**DATA**
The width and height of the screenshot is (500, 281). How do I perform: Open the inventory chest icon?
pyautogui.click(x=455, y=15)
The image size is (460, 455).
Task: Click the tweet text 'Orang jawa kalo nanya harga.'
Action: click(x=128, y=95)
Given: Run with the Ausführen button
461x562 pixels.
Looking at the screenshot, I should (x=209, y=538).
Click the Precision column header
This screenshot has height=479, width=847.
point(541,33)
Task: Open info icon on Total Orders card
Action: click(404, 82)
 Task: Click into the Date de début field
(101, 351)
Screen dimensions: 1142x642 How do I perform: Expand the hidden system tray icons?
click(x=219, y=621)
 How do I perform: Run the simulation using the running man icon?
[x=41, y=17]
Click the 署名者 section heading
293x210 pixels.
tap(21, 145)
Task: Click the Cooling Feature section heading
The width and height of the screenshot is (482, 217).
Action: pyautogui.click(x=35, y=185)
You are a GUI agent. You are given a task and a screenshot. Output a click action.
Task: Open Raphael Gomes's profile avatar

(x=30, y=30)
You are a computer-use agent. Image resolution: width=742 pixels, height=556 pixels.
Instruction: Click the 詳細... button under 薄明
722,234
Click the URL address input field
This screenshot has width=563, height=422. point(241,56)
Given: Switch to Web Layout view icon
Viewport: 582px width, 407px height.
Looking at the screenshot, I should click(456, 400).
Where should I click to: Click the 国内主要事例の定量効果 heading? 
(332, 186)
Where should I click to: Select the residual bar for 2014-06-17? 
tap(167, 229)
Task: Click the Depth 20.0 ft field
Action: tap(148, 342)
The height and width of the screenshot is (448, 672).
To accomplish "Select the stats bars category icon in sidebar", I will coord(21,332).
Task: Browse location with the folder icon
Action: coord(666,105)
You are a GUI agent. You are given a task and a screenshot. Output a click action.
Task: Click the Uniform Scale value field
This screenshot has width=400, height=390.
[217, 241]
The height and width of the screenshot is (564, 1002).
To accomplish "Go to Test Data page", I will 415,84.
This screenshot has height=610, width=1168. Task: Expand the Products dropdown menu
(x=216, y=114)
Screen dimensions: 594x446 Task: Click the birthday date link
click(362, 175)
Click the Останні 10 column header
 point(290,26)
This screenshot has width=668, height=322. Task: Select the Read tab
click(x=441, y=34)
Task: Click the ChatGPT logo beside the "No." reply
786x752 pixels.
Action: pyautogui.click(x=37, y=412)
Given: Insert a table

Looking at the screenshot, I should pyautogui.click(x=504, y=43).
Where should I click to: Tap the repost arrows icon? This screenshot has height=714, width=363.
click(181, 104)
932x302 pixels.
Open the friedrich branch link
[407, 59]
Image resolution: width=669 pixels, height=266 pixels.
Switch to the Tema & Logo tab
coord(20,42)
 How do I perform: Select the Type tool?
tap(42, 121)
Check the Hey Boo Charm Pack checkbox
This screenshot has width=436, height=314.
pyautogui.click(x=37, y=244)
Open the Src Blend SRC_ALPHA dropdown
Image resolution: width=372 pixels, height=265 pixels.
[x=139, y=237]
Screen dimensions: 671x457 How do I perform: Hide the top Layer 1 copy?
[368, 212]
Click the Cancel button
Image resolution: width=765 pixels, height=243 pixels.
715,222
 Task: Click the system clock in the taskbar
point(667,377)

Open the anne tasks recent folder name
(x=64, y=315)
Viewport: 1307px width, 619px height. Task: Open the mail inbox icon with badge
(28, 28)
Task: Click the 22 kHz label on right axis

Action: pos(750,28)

**AIM**
Display each line of the listing above that contains the string "section", copied in full.

**OUTPUT OF THE EXERCISE**
Click the 署名者 section heading
Task: Click the Cooling Feature section heading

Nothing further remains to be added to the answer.